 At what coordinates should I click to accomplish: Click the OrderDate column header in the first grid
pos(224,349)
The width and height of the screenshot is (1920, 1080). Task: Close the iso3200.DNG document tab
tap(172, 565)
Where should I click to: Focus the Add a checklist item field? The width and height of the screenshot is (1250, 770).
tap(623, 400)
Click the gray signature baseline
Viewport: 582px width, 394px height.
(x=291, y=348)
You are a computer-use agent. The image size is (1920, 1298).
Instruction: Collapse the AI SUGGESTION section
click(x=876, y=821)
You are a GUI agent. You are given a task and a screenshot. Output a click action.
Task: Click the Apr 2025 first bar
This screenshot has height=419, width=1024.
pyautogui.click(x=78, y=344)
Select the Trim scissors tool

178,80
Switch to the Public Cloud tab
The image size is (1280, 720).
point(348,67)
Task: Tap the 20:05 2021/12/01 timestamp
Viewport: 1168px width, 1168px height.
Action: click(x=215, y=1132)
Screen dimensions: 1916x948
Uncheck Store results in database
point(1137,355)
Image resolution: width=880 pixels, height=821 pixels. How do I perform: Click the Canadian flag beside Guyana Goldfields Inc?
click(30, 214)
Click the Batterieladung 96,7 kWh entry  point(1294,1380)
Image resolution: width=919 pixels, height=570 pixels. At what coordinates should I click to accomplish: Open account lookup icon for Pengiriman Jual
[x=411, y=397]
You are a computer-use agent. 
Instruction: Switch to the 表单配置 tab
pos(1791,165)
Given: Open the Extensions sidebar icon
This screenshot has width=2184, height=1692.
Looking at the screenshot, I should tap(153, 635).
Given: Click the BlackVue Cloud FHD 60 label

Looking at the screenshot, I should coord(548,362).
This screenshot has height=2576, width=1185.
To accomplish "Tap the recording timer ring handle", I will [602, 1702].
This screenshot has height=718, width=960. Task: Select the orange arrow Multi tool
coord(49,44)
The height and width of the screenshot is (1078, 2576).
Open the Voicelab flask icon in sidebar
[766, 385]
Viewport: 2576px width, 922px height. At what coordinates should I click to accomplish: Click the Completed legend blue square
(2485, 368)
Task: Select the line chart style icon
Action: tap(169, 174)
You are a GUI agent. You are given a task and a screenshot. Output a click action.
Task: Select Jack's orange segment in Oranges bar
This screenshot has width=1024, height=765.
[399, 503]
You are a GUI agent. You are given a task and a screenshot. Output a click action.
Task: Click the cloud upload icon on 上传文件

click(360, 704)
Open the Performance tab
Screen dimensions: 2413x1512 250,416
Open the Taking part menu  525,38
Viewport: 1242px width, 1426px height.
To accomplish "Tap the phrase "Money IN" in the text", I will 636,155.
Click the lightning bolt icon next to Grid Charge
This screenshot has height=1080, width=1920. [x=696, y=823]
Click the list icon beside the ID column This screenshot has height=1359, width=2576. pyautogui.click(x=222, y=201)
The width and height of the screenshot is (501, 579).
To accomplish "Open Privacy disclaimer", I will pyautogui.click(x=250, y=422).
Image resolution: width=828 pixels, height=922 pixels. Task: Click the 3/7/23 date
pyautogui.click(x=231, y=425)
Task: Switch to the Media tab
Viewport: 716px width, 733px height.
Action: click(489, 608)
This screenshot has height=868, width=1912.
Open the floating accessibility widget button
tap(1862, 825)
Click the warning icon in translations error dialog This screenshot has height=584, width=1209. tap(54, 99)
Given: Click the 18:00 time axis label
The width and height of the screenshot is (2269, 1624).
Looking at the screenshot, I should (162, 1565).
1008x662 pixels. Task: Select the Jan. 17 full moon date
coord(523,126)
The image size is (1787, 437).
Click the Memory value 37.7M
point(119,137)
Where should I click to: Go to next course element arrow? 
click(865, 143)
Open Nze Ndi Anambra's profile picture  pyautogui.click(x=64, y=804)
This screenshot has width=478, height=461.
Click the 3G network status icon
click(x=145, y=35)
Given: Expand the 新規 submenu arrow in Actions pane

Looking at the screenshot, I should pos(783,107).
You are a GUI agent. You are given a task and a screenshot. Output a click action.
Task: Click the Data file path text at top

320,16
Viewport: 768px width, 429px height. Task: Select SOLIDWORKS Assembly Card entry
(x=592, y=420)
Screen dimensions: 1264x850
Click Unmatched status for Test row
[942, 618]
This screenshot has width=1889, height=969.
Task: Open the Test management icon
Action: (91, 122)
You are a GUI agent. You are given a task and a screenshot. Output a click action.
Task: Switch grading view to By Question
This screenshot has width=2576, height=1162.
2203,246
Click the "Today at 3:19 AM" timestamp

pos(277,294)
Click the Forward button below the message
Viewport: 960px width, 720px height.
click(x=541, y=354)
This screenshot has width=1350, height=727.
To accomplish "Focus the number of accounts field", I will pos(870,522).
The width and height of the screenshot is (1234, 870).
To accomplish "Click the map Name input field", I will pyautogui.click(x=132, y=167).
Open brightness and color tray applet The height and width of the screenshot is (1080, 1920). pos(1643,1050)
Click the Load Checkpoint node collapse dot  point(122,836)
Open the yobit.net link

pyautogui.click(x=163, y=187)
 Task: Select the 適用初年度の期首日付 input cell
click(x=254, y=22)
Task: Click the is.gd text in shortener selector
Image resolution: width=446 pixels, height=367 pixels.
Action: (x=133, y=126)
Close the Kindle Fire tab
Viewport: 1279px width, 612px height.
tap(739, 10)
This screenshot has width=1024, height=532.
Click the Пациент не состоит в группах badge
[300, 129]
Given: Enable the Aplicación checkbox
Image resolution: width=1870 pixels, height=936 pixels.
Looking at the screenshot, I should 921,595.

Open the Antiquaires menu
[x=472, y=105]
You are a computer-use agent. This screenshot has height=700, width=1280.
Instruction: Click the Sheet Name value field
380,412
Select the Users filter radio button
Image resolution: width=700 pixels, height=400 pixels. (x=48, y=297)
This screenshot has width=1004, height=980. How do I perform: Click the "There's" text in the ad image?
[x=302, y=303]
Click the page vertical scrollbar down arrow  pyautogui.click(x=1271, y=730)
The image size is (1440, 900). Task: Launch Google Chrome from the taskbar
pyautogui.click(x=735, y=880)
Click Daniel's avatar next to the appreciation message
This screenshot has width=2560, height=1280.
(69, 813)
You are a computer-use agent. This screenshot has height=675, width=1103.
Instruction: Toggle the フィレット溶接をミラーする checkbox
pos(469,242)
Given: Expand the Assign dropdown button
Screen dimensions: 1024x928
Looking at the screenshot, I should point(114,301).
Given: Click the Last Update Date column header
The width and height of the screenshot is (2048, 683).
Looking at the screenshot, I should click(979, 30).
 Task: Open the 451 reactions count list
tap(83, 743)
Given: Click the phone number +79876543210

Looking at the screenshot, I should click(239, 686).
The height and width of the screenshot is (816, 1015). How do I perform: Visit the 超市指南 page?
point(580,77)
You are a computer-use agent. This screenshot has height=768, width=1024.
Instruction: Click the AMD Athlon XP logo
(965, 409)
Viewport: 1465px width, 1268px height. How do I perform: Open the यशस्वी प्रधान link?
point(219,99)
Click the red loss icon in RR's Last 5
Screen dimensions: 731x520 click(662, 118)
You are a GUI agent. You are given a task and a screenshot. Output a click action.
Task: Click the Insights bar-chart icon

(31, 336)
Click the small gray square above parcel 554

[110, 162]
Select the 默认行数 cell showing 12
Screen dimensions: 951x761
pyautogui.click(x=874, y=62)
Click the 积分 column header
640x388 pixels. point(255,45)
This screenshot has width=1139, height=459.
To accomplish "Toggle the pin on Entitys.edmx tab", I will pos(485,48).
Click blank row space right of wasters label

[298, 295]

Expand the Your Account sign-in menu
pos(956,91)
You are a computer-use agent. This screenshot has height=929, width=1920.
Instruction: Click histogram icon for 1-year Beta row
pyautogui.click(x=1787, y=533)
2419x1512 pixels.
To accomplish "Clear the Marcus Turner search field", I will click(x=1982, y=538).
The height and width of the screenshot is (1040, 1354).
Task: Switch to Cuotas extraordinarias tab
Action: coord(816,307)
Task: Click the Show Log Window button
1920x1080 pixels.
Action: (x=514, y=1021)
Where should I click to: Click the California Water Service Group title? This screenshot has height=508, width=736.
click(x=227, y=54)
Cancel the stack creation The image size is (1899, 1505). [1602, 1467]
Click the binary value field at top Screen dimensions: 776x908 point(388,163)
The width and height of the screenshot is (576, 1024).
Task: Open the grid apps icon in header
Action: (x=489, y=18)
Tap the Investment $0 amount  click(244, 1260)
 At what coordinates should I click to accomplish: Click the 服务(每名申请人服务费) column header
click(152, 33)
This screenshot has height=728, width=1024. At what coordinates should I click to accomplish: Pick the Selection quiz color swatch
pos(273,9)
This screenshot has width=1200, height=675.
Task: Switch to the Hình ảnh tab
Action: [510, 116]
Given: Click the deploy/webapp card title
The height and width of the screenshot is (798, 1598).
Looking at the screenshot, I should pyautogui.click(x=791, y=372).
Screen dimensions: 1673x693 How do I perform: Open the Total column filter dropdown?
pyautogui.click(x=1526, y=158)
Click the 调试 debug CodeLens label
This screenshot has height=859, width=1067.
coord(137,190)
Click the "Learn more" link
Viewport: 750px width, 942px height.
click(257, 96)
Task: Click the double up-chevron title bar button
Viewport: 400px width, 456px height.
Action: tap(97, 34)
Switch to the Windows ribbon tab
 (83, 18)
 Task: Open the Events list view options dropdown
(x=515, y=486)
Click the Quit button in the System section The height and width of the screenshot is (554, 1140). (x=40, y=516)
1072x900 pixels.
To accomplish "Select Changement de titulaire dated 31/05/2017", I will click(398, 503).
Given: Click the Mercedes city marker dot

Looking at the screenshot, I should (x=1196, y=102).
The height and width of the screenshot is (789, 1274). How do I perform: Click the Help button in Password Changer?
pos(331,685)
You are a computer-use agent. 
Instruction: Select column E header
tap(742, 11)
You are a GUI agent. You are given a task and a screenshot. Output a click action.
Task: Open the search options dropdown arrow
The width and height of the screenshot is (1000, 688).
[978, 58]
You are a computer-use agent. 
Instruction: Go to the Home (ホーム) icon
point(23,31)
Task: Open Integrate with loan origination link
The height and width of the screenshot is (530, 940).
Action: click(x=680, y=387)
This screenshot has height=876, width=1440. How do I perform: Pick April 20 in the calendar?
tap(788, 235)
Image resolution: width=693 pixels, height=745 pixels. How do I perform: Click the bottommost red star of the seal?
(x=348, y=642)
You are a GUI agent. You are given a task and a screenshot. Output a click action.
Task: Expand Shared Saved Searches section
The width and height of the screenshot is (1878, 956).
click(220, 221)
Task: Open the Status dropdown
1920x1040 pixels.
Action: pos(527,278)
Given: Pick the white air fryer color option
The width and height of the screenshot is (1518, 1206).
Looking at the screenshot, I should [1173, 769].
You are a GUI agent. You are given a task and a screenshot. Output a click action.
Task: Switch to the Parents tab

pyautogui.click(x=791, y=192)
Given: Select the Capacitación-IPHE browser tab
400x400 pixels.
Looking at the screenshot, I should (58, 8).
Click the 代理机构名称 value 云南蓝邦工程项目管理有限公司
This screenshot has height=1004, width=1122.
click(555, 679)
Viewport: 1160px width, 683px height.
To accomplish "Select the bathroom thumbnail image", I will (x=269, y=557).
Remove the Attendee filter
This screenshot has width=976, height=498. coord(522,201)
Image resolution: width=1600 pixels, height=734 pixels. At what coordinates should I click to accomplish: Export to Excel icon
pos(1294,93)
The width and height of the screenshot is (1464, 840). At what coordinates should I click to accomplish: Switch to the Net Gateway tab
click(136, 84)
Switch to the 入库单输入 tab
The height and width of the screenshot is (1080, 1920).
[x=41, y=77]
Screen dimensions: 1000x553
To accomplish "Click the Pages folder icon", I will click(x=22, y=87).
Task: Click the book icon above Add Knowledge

------------------------------

# Problem details
Retype the lines from the line with "Click the binary" to the line with "tap(742, 11)", keeping each one unchanged.

# The solution
Click the binary value field at top Screen dimensions: 776x908 point(388,163)
The width and height of the screenshot is (576, 1024).
Task: Open the grid apps icon in header
Action: (x=489, y=18)
Tap the Investment $0 amount  click(244, 1260)
 At what coordinates should I click to accomplish: Click the 服务(每名申请人服务费) column header
click(152, 33)
This screenshot has height=728, width=1024. At what coordinates should I click to accomplish: Pick the Selection quiz color swatch
pos(273,9)
This screenshot has width=1200, height=675.
Task: Switch to the Hình ảnh tab
Action: [510, 116]
Given: Click the deploy/webapp card title
The height and width of the screenshot is (798, 1598).
Looking at the screenshot, I should pyautogui.click(x=791, y=372).
Screen dimensions: 1673x693 How do I perform: Open the Total column filter dropdown?
pyautogui.click(x=1526, y=158)
Click the 调试 debug CodeLens label
This screenshot has height=859, width=1067.
coord(137,190)
Click the "Learn more" link
Viewport: 750px width, 942px height.
click(257, 96)
Task: Click the double up-chevron title bar button
Viewport: 400px width, 456px height.
Action: tap(97, 34)
Switch to the Windows ribbon tab
 (83, 18)
 Task: Open the Events list view options dropdown
(x=515, y=486)
Click the Quit button in the System section The height and width of the screenshot is (554, 1140). (x=40, y=516)
1072x900 pixels.
To accomplish "Select Changement de titulaire dated 31/05/2017", I will click(398, 503).
Given: Click the Mercedes city marker dot

Looking at the screenshot, I should (x=1196, y=102).
The height and width of the screenshot is (789, 1274). How do I perform: Click the Help button in Password Changer?
pos(331,685)
You are a computer-use agent. 
Instruction: Select column E header
tap(742, 11)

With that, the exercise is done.